Forking Agents
Explanation
Golem agents are single threaded. To achieve parallel execution, it is possible to spawn child agents and communicate with them using RPC, as described on the Agent to Agent communication page.
A simpler way is to use the fork API. The fork API consists of a single host function, defined as the following:
declare module 'golem:api/host@1.1.7' {
// ...
/**
* Indicates which agent the code is running on after `fork`
*/
export type ForkResult = "original" | "forked";
/**
* Forks the current agent at the current execution point. The new agent gets the `new-name` agent ID,
* and this agent continues running as well. The return value is going to be different in this agent and
* the forked agent.
*/
export function fork(newName: string): ForkResult;
}
When called, a new agent is created using the given name, with exactly the same state as the one that called the fork
function. The execution continues in both the original and the new agents, with a different fork-result
result value in each.
This is a low-level API that requires passing the new agent ID as a string. This ID has to be a valid agent-id, consisting of the agent type (same as the agent type of the current agent) and valid constructor parameters. However, the constructor parameters must contain an element distinguishing the new agent from the original one.

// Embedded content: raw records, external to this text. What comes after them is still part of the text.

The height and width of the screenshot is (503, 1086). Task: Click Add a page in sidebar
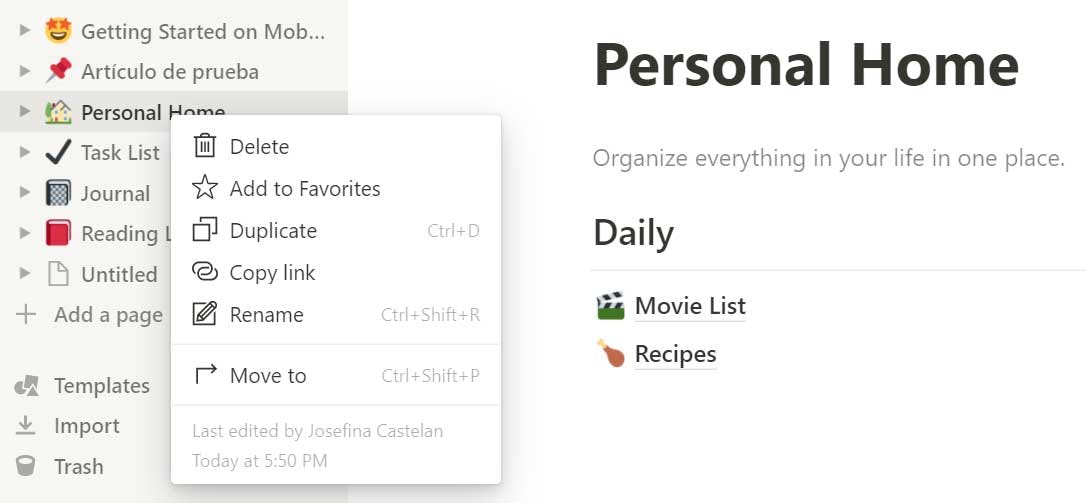107,315

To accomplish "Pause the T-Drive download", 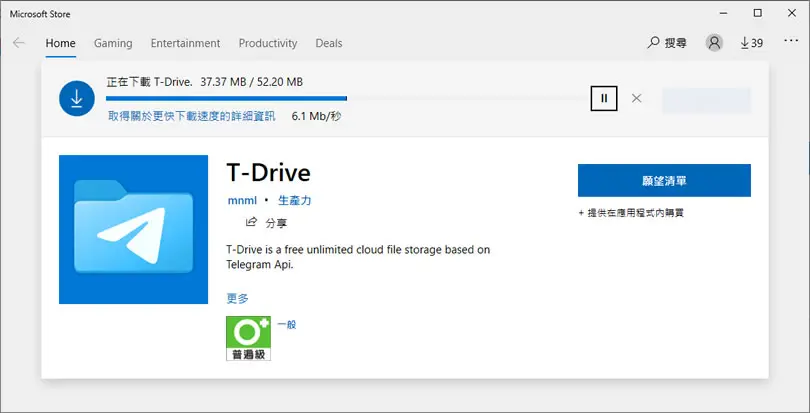I will tap(604, 98).
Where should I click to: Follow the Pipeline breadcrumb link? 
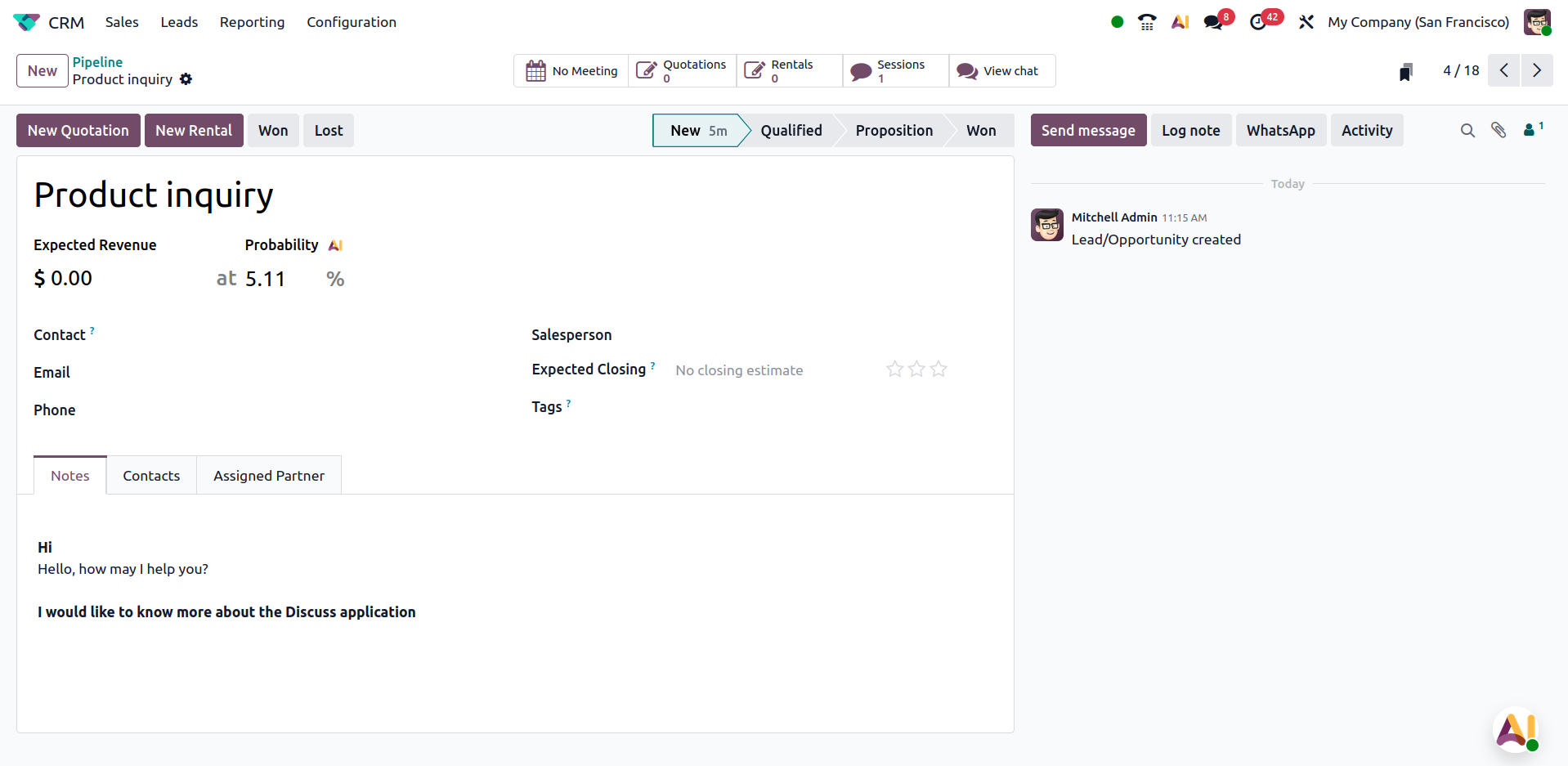[97, 62]
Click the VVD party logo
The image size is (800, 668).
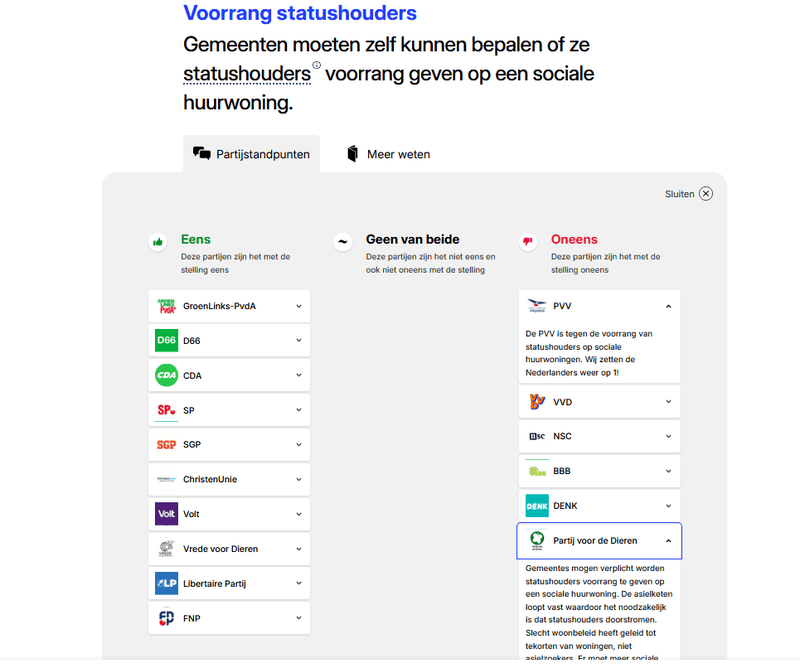tap(537, 402)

One simple way to do that is to use an extra parameter to the agent constructor that is not used by the agent itself, but is used to distinguish the new agent from the original one; it needs to have a clear default value (like 0, or empty string, etc.) to be able to find the root agent.
Future Golem versions will provide a more user-friendly, higher level API to implement this functionality.
Usage
Using this fork
function from a component that was created from Golem's built-in templates is straightforward because access to the Golem specific host functions is already set up.
The following code snippet demonstrates calling fork
and continuing on two different parallel branches based on its result value:
import { BaseAgent, agent } from '@golemcloud/golem-ts-sdk';
import { fork, type ForkResult } from "golem:api/host@1.1.7"
@agent()
class ExampleAgent extends BaseAgent {
name: string;
constructor(name: string, mode: "root" | "fork") {
super();
this.name = name;
}
run() {
switch (fork(`example-agent("${this.name}",fork)`)) {
case "original": {
// ...
break;
}
case "forked": {
// ...
break;
}
}
}
}
Join
Once the agent has been forked, the two agent instances are running simultaneously and independently. Golem promises provide a way to resynchronize the two agents.
The high level idea is the following:
- The original agent creates a Golem promise and stores the resulting
PromiseId
in a variable. - Then forks the new agent. Both the new and the old agents have the promise id.
- When the new agent is done with the work it was forked for, it completes the promise and includes some arbitrary payload it wants to send back to the original agent.
- The original agent, after doing some additional work in parallel to the forked one, can suspend its execution to wait for the promise to be completed. When the promise is completed, the original agent resumes execution and receives the payload sent by the forked agent.
The following code snippet demonstrates this pattern:
import { BaseAgent, agent } from '@golemcloud/golem-ts-sdk';
import { awaitPromise, completePromise, createPromise, PromiseId, fork, type ForkResult } from "golem:api/host@1.1.7"
@agent()
class ExampleAgent extends BaseAgent {
name: string;
constructor(name: string, mode: "root" | "fork") {
super();
this.name = name;
}
async run() {
const promiseId: PromiseId = createPromise();
switch (fork(`example-agent("${this.name}",fork)`)) {
case "original": {
const localResult = ...; // ... do some more work;
const rawForkResult: UInt8Array = await awaitPromise(promiseId);
const forkResult = JSON.parse(new TextDecoder().decode(rawForkResult));
// Merge localResult and forkResult and continue running
break;
}
case "forked": {
const result = ...; // do some work in parallel to the original agent
const rawResult: UInt8Array = new TextEncoder().encode(JSON.stringify(result));
completePromise(promiseId, rawResult);
// Stop execution
break;
}
}
}
}
Note that Golem Promises are NOT JavaScript Promises, and the API to create, complete and await them is currently blocking.